Salon – Everything you wanted to know about “Inception”

by InceptionEnding

in Inception Ending

So if it’s not about dreams, what is it about?

I’m glad you asked. The critic Glenn Kenny has posited that “Inception” is really a movie about video gaming, which certainly provides the inspiration for some of its dopier action sequences. But for me, it makes most sense as a movie about the shared dream of movies, those half-created, half-imagined worlds that are always co-creations of the filmmaker and her audience.

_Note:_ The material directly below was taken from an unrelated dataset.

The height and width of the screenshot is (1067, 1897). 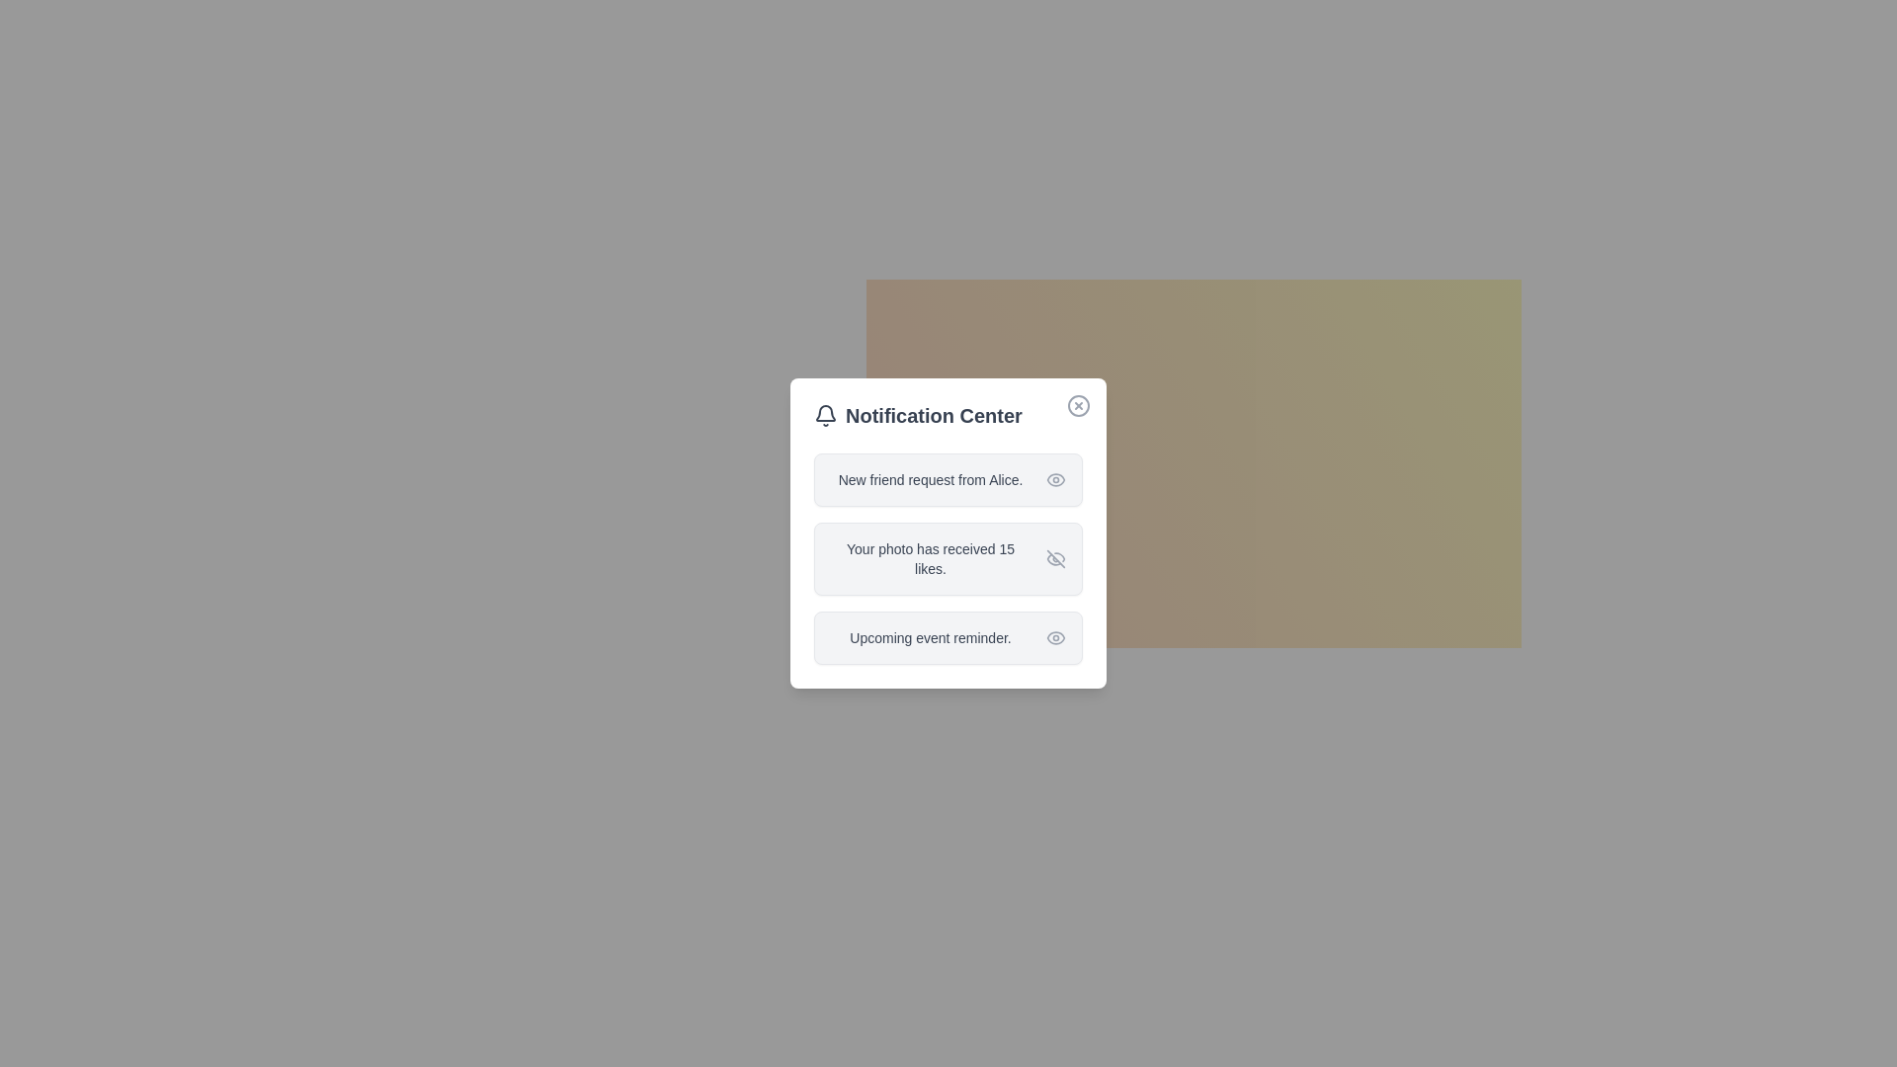 What do you see at coordinates (1055, 559) in the screenshot?
I see `the Action icon button, which resembles an eye with a slash through it` at bounding box center [1055, 559].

Consider Cobb’s advice to Ariadne about drawing from life without replicating it, which could double as a warning to a budding screenwriter too literally wed to “write what you know.” Or the notion that, in order for the incepted idea to take root in Fischer’s mind, it has to be stripped down to its emotional core, the way an actor will ground his performance by rooting it in his character’s most elemental needs. Eames uses the word “catharsis” to describe the desired result of the inception, a term that whose dramatic lineage goes back to Aristotle.

Cobb and Fischer’s parallel journeys both involve reconciling themselves with their past, coming to terms with it but also freeing themselves from it. If you read “Inception” as an analogue for filmmaking, then Fischer’s journey represents the artist breaking free from the influence of his artistic forbears, taking them apart and building something new from their component parts, and Cobb’s represents the creator freeing himself from the shackles of his own experience, gaining the ability to incorporate pieces of his personal history without being defined by it….

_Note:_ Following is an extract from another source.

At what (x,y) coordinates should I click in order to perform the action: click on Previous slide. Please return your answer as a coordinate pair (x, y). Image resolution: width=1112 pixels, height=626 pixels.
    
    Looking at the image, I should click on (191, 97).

All right, enough waiting. Was it all a dream or not?

Here’s why it matters. If you can’t fall asleep within your own dream, then what seems to be the real world at the end of the movie must, in fact, be reality. We see Cobb dreaming his own dreams twice: First in Yusuf’s opium den, and second in the workshop when Ariadne sneaks into his dreams. If, on the other hand, Nolan only leaves one dreamer behind at each level to prevent us from getting too confused, then the jury is still out. He deliberately toys with our perceptions, repeating key phrases like “leap of faith” at all levels of reality, and filming Cobb’s flight through the streets of Mombasa from an overhead angle that makes the city look like a labyrinth — just like those his team manufactures in dreams.

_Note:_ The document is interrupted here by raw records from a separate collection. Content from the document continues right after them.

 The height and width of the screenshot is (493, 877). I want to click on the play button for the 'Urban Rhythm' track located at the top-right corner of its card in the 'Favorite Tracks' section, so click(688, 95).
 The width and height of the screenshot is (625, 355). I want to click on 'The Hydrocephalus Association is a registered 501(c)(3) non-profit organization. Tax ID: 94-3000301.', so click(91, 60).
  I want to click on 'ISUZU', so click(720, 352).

Here’s why it doesn’t matter. The last shot isn’t directed at Cobb. It’s directed at us. Cobb isn’t watching the top. He spins it and leaves it behind. If this is a dream, he doesn’t want to know. The decision of whether he finally finds happiness or whether he has merely retreated once and for all into his own memories is ours to make. Nolan builds the structure, but he leaves us to fill in the details, the same way the subjects elaborate on the dreamers’ skeletal architecture. We can’t share dreams in real life, but movies bring us close. They tell us a story, or a piece of it, but the characters live on inside our heads after the lights have come up. What happens next is up to us.”